Problem requirements: Your answer should be one number, the count of lines in the data that hold "will".

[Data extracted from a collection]
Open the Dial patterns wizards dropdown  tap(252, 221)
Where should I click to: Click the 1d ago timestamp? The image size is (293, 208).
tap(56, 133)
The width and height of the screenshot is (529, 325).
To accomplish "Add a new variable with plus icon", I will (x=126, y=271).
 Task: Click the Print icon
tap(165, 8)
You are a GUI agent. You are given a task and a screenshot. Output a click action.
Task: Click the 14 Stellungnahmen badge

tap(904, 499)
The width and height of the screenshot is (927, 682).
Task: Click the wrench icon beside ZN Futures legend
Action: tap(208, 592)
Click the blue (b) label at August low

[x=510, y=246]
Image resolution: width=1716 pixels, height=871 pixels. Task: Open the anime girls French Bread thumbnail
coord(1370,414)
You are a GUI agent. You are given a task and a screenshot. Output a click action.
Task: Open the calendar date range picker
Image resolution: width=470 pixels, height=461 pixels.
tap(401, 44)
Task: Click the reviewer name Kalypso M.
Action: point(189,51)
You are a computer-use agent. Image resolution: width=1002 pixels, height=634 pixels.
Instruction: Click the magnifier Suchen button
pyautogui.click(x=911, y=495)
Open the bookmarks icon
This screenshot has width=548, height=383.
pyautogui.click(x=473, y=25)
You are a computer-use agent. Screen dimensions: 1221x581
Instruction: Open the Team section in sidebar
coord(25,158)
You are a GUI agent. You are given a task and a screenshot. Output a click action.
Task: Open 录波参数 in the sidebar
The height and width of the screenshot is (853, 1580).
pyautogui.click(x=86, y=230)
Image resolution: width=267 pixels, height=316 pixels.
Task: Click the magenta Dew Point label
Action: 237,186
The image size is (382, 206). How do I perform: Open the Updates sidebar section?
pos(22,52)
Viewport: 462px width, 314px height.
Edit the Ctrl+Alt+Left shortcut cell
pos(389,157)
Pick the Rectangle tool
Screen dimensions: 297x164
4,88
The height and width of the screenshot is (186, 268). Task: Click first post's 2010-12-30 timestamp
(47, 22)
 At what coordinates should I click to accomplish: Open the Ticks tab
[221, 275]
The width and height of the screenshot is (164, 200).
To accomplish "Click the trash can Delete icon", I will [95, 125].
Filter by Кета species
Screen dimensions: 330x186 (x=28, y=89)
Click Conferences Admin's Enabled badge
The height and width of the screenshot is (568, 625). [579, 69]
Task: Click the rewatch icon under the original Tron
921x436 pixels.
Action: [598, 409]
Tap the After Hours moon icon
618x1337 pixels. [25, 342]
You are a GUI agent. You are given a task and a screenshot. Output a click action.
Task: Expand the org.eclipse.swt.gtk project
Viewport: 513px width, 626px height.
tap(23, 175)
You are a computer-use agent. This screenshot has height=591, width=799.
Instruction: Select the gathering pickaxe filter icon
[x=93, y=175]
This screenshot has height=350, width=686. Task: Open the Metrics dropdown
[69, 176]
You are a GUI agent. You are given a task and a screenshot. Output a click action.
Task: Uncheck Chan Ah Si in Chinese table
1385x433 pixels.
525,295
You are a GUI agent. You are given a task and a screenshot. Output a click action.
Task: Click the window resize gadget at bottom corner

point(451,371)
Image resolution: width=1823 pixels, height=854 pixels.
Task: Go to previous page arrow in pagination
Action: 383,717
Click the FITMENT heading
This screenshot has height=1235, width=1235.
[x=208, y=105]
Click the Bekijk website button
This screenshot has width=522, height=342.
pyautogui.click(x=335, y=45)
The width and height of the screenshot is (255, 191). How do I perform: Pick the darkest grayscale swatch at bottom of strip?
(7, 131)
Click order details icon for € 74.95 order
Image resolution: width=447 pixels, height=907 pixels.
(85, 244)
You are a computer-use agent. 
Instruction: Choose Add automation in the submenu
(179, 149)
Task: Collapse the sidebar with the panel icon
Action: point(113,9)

Written solution: 2